Exercise requirements
Can you copy out the entries below verbatim, starting from the line with "I want to click on bg-style-option-gradient: 渐变" up to and including the line with "The image size is (1209, 639)."?

Source data
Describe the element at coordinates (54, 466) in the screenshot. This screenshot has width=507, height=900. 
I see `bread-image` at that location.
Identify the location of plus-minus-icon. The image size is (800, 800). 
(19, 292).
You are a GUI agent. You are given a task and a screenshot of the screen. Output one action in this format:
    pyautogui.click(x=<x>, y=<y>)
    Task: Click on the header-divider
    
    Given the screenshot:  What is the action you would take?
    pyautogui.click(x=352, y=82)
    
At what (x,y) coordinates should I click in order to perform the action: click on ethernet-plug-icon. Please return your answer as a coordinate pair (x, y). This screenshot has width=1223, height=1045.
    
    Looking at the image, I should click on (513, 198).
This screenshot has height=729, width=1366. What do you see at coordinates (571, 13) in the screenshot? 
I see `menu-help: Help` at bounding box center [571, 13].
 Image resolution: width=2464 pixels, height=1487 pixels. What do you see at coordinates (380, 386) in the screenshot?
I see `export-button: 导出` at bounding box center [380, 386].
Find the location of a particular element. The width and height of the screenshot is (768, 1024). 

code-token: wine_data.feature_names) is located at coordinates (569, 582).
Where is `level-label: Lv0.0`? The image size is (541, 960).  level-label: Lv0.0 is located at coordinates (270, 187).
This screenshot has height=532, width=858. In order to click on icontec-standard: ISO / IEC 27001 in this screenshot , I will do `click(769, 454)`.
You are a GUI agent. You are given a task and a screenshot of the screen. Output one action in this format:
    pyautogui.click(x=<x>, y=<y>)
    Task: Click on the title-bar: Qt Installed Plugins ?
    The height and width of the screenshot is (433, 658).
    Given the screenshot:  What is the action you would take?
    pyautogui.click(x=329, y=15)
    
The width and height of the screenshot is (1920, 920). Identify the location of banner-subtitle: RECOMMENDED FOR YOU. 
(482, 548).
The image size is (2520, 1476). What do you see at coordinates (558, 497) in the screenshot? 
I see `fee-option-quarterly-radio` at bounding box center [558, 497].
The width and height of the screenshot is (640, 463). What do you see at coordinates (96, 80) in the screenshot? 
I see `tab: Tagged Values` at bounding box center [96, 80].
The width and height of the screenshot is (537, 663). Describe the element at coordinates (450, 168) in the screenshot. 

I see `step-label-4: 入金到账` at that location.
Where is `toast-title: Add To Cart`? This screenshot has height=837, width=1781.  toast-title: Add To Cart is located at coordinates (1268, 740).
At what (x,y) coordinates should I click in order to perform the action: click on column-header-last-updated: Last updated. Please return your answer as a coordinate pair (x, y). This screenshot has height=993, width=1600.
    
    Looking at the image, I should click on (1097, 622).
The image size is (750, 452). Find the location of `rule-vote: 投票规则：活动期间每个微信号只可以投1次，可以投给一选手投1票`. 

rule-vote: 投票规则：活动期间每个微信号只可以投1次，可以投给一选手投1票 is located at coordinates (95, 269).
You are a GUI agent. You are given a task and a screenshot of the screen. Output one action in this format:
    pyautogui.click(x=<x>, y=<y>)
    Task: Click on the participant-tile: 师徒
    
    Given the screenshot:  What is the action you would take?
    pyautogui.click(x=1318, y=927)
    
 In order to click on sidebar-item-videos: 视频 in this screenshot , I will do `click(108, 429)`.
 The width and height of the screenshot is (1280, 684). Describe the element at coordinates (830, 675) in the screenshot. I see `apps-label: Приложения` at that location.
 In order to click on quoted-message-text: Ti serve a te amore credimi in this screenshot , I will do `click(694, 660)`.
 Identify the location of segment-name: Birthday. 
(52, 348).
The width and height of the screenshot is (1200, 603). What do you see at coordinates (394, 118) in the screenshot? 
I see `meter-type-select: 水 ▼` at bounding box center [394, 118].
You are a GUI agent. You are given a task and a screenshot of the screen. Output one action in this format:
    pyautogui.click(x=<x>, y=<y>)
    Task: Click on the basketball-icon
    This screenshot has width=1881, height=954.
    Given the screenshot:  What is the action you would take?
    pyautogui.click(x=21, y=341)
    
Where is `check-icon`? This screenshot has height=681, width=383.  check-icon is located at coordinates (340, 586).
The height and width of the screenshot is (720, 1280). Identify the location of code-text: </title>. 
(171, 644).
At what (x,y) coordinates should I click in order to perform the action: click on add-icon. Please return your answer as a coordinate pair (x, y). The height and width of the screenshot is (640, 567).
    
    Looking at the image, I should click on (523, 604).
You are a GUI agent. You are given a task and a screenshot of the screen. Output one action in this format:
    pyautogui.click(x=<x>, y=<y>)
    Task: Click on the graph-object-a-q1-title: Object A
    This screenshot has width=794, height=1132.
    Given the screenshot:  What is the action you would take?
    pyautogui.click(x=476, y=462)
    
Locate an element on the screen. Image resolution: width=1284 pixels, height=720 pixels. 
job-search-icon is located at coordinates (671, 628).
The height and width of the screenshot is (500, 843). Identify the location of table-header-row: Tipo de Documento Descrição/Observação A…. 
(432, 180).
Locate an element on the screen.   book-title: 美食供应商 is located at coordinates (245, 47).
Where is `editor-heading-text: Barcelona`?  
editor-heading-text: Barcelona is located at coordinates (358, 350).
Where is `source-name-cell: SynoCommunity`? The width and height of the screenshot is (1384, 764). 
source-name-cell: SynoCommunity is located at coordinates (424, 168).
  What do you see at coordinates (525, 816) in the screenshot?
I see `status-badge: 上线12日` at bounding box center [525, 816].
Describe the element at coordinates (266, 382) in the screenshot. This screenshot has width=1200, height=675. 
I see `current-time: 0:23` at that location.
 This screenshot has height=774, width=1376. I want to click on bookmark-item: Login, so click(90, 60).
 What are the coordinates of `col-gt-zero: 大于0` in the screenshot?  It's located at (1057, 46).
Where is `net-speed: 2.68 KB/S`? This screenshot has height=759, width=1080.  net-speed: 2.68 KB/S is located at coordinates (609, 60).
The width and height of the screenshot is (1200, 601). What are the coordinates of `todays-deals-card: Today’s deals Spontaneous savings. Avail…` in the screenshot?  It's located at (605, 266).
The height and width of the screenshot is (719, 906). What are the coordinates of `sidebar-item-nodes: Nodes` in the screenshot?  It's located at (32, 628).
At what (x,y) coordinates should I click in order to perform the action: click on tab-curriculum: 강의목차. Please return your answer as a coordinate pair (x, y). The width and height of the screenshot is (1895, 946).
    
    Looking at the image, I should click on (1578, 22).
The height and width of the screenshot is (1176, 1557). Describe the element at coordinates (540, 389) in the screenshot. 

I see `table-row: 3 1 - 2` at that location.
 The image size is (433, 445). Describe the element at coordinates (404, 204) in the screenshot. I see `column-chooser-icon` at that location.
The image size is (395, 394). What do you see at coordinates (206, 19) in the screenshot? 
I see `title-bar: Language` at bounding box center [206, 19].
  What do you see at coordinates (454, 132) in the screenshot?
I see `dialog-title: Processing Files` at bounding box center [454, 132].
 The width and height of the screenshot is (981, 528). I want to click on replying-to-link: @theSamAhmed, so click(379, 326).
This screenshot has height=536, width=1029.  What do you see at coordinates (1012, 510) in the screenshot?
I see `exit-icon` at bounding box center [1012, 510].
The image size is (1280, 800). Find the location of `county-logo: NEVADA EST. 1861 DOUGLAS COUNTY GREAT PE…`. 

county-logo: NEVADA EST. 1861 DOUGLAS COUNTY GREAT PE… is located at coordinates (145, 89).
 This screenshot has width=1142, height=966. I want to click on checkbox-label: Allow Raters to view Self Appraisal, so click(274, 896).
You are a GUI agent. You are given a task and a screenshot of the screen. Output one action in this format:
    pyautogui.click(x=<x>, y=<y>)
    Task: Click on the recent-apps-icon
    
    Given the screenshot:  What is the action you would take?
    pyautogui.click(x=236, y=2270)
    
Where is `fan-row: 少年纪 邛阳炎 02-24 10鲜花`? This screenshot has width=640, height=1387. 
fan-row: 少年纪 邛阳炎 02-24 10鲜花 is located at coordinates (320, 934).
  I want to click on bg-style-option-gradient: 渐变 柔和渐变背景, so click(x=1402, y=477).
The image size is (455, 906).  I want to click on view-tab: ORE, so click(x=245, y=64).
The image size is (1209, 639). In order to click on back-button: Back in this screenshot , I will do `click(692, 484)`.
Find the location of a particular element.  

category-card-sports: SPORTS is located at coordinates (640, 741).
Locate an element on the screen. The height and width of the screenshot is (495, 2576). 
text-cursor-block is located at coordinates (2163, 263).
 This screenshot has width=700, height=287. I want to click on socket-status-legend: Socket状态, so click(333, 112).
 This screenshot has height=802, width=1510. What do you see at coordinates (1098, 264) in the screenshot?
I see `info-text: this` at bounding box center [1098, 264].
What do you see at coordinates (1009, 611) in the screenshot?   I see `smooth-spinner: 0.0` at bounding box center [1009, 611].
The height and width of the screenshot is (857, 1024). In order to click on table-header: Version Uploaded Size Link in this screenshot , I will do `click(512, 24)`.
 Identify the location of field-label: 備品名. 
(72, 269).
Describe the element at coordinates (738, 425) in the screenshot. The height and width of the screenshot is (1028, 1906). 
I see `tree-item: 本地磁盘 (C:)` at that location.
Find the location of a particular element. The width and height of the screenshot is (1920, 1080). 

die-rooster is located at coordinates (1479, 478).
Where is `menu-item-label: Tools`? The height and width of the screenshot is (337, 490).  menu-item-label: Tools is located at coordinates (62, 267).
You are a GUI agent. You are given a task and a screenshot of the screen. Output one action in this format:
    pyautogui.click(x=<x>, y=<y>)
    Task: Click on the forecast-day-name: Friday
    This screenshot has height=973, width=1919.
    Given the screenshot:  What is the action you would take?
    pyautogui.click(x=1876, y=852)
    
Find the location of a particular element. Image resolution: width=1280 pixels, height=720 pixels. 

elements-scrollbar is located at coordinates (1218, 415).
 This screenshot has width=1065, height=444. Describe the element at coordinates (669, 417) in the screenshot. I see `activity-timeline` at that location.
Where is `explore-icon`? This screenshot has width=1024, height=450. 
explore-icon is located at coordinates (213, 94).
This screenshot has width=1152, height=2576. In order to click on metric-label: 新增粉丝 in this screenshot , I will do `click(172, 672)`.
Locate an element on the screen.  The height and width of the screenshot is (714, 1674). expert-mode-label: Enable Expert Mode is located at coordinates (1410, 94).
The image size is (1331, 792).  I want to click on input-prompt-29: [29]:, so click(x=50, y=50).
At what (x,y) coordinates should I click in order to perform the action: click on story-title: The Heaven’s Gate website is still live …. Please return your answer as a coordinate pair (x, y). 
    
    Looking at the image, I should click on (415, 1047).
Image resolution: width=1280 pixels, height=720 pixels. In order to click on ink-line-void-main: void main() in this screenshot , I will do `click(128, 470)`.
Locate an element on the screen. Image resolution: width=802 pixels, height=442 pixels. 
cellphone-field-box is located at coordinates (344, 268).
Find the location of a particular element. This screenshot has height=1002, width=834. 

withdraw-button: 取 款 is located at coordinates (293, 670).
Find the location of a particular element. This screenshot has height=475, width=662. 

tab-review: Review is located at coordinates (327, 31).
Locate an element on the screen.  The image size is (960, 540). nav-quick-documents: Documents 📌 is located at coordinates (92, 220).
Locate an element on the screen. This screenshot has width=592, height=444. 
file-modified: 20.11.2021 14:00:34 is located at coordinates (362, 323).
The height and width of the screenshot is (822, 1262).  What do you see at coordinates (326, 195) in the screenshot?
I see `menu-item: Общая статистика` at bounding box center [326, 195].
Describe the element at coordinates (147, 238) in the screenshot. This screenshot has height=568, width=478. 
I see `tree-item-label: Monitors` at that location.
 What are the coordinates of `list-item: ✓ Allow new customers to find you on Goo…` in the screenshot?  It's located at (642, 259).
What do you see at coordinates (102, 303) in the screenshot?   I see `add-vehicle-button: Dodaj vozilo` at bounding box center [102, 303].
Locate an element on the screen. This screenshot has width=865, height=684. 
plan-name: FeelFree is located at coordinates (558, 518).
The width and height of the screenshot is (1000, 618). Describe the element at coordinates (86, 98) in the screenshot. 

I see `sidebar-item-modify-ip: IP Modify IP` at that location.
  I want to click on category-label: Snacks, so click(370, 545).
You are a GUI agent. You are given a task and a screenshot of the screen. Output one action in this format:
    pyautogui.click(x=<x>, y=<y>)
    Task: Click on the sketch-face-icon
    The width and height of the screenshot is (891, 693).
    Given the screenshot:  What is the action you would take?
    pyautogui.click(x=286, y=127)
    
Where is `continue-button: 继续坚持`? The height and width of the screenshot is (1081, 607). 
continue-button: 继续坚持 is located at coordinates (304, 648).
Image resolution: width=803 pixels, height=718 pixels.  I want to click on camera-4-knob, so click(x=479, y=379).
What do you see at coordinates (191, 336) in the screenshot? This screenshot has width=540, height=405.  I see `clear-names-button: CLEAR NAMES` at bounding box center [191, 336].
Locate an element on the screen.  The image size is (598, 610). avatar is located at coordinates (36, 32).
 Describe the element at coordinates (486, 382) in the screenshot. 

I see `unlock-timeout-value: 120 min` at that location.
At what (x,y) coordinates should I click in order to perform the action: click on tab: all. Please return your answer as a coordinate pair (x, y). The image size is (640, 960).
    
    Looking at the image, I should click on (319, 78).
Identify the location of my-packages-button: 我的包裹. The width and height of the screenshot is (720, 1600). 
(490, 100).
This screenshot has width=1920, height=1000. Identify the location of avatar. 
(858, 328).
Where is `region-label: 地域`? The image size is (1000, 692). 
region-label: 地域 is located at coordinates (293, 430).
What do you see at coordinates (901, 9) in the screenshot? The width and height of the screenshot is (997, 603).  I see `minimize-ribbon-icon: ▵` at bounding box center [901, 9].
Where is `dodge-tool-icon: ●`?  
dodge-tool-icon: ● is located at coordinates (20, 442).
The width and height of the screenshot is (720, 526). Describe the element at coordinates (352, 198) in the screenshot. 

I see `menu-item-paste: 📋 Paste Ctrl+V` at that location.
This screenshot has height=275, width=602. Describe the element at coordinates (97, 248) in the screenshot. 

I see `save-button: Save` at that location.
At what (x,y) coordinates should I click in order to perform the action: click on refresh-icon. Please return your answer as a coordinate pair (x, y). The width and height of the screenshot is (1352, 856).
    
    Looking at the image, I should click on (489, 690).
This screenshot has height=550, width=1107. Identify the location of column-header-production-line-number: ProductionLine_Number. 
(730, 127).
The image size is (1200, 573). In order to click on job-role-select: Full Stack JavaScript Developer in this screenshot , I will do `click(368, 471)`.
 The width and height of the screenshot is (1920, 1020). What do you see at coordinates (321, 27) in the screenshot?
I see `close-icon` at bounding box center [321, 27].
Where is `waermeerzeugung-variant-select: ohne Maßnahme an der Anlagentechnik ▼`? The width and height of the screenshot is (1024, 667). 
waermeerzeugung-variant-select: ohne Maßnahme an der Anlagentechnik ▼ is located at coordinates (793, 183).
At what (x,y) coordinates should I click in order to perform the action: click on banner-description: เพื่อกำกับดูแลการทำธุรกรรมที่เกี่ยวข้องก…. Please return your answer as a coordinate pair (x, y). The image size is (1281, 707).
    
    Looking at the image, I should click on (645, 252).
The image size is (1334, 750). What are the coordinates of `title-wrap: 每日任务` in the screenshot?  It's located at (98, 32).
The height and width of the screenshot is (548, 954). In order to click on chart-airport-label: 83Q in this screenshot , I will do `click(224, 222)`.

Expected output
  I want to click on bg-style-option-gradient: 渐变 柔和渐变背景, so click(x=1402, y=477).
The image size is (455, 906).  I want to click on view-tab: ORE, so click(x=245, y=64).
The image size is (1209, 639). In order to click on back-button: Back in this screenshot , I will do `click(692, 484)`.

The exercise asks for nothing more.